As I stated earlier this week, it seems to me that NATO is almost required to take some steps like this in response to what we’re seeing from the Russians in the wake of the Crimean Annexation. Getting directly involved in the Ukraine matter, even to the limited extent of providing arms to the Ukrainians, strikes me as unwise for many reasons, however we do need to take into account the probability that Western responses, or the lack thereof, to what Russia may or may not have planned for Eastern Ukraine and what happened in Crimea could lead Putin to believe that the world will not care much if he expands his reach to other parts of Eastern Europe that may be of “interest” to Russia. We’ve already seen some indications of events similar to what has happened in eastern Ukraine unfolding in the Transnistria region of Moldova, and some Russian legislators have said the nation needs to look out for the ethnic Russian citizens of Estonia, which just so happens to be a NATO ally. Allowing Putin to continue making moves like this without making it clear in some way that there are limits to what he’ll be allowed to get away with would potentially lead him and others in Russia to think that they can continue trying to redraw the map of Eastern Europe without consequence. That wouldn’t be in anyone’s interest, including ours.

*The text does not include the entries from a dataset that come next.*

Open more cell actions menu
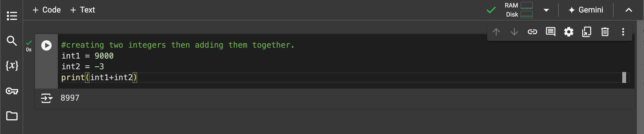Image resolution: width=644 pixels, height=134 pixels. [x=623, y=32]
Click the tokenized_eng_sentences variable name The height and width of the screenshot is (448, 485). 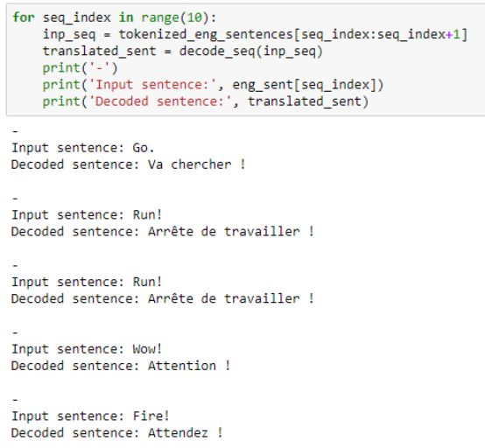pyautogui.click(x=206, y=34)
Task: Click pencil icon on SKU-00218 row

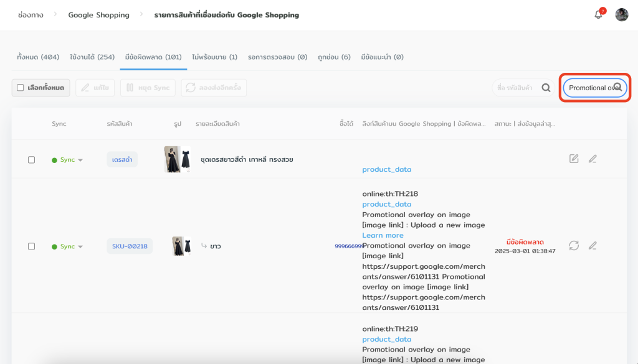Action: pos(593,246)
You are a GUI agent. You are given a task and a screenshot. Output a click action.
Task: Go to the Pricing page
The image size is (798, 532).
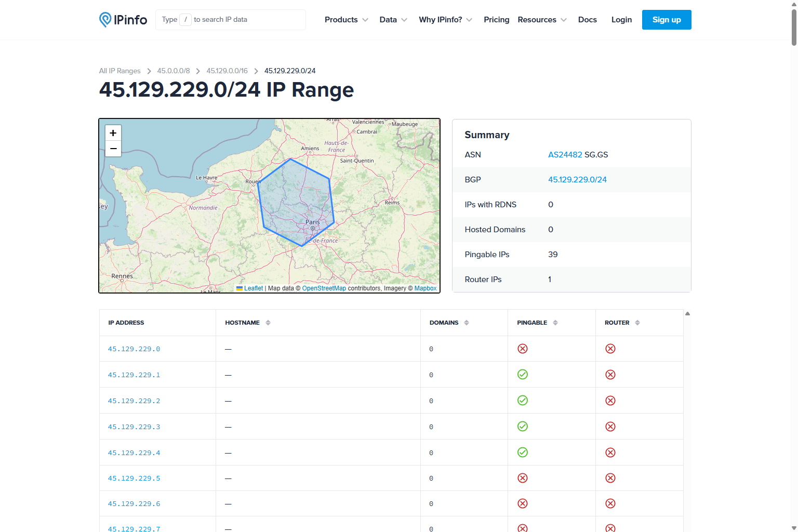(x=496, y=20)
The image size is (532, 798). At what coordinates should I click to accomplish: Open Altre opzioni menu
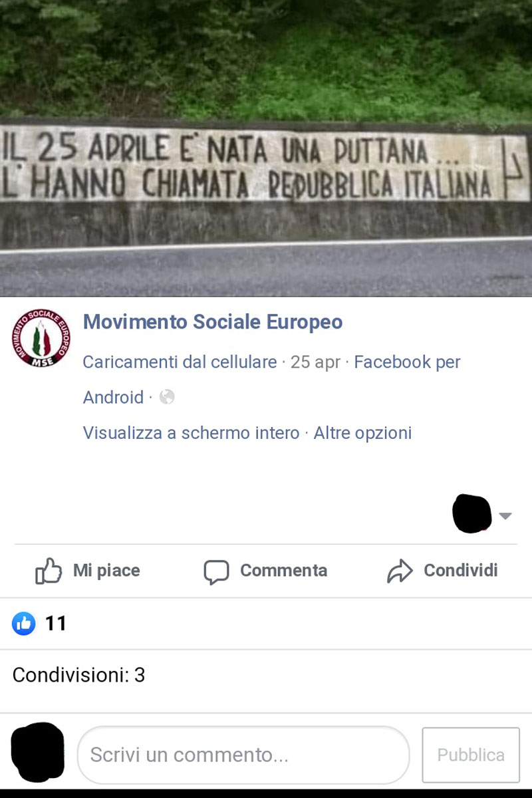362,433
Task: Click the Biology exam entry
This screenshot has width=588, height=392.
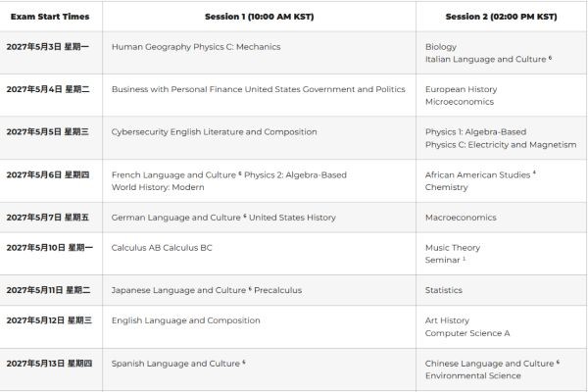Action: [441, 47]
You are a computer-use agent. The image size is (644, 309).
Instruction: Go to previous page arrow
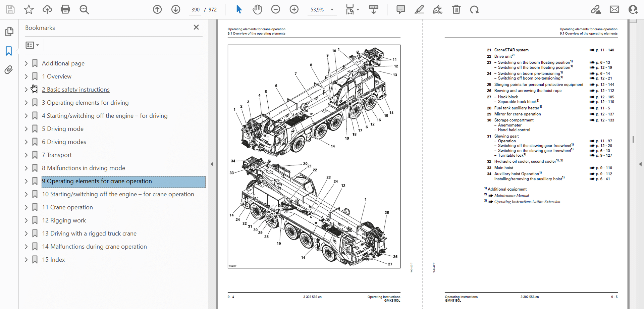click(x=157, y=9)
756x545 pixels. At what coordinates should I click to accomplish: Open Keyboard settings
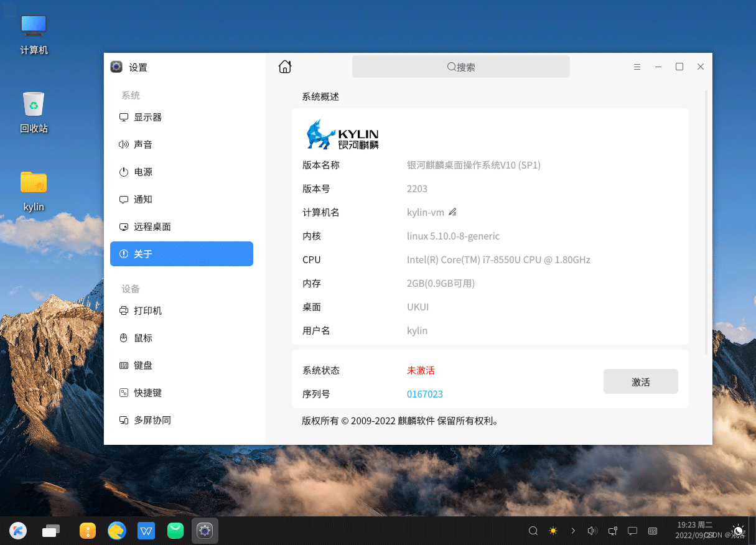point(144,365)
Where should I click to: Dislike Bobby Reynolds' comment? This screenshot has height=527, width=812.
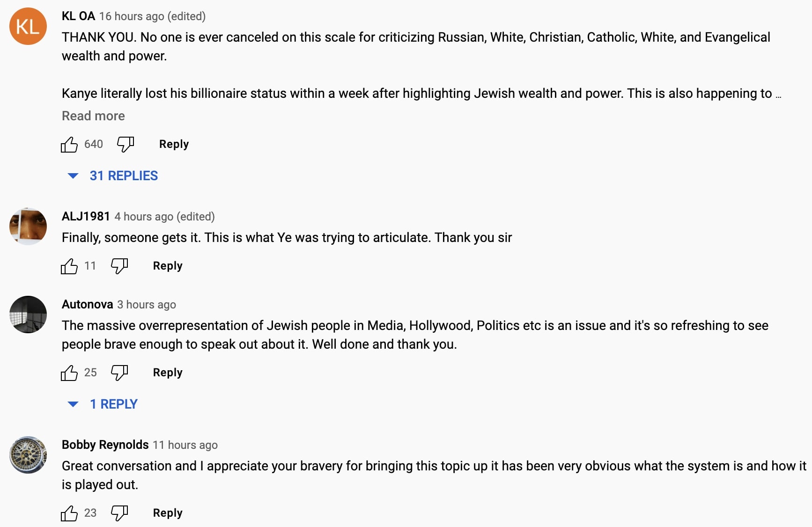[x=119, y=513]
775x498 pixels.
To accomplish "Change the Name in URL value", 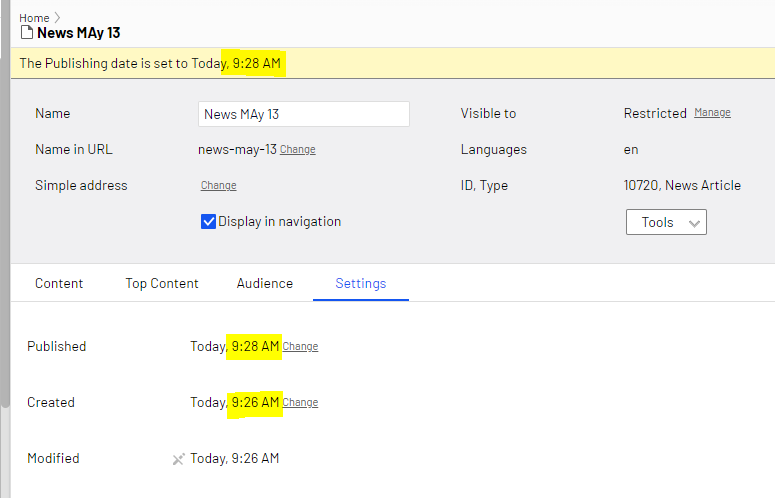I will (298, 149).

Of course, all of this talk about NATO movements is making the continent just a bit nervous:
The announcement that NATO was strengthening its presence in Eastern Europe heightened nerves about Ukraine across all of Europe.
While officials did not want to speak on the record, the announcement fed palpable doubts about whether four-way talks scheduled for Thursday in Geneva — bringing Russia and Ukraine to the same table for the first time since February, with the United States and European Union joining in — would proceed as planned.

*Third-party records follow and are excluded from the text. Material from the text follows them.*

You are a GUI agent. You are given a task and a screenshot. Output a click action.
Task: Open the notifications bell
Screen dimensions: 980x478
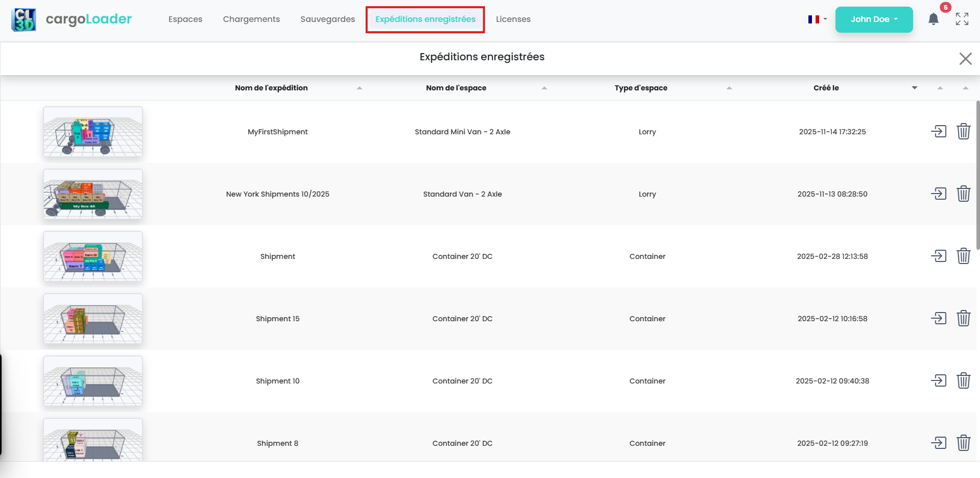coord(933,19)
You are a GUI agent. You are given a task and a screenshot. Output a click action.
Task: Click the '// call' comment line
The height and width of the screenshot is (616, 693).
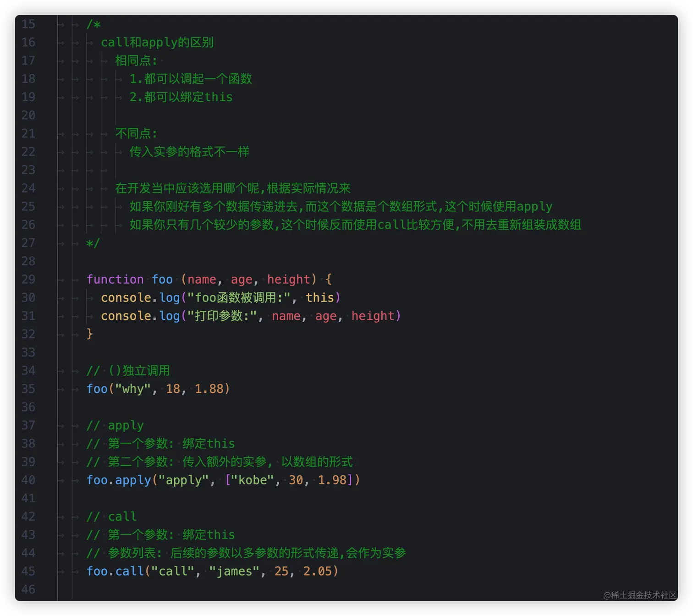pyautogui.click(x=111, y=517)
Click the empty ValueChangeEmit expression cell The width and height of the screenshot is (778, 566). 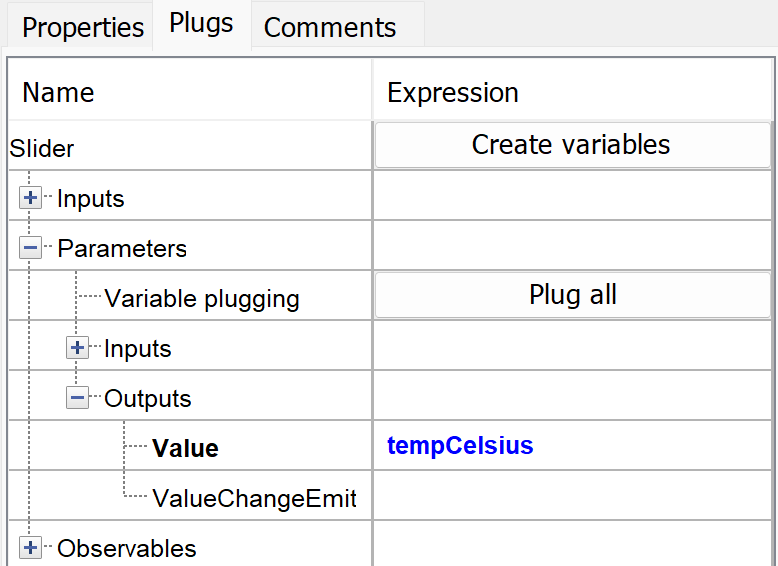pos(572,497)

Germany, which has Europe’s strongest economy and is the most important European trading partner for Russia, was at pains ahead of the scheduled meeting to stress that the Continent spoke with one voice on sanctions against Russia.

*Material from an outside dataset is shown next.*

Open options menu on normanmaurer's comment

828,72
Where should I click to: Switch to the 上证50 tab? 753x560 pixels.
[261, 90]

Chancellor Angela Merkel of Germany and other leaders here have for weeks made it clear that they will go along with tougher sanctions, while cautioning behind closed doors that a serious rupture in business and other ties could take years to heal.
Germany depends on Russia for up to 40 percent of its natural gas.
Ms. Merkel and President Vladimir V. Putin of Russia talked by telephone on Tuesday evening, according to statements from both governments. In Berlin, a government spokesman, Georg Streiter, underlined that the two leaders did not necessarily come to any meeting of the minds, let alone a shared assessment that Ukraine, as Mr. Putin was quoted as saying, verged on the brink of civil war.
Instead, Mr. Streiter said, it will be “very important” for Russia to withdraw its forces from the border with eastern Ukraine and to tone down its rhetoric on the crisis there.
The fact that the Russians haven’t moved as quickly in response to the events in eastern Ukraine as they did in Crimea may be an indication that they aren’t quite as intent on grabbing territory there as some of their rhetoric suggests. After all, annexing portions of eastern Ukraine into Russia would be a significant escalation of any already tense situation in a way that the annexation of Crimea was not, largely due to the fact that Russia’s historical, strategic, and military claims in Crimea were much more substantial than they are elsewhere in Ukraine. Because of this, it’s possible that what Putin is actually looking for here are political and other concessions from the Ukrainians rather than additional territory that he would immediately have to worry about defending. This could involve additional autonomy for ethnic Russians in Ukraine, agreements from Ukraine and the west that the nation will remain essentially neutral, or a combination of both. This isn’t to discount the possibility that negotiations could fall apart and Russian tanks could start rolling west, but it’s worth keeping in mind that what we’re seeing in public may not be the whole story. In the meantime, though, it seems advisable for the West to make clear to Putin that his reach may end up exceeding his grasp.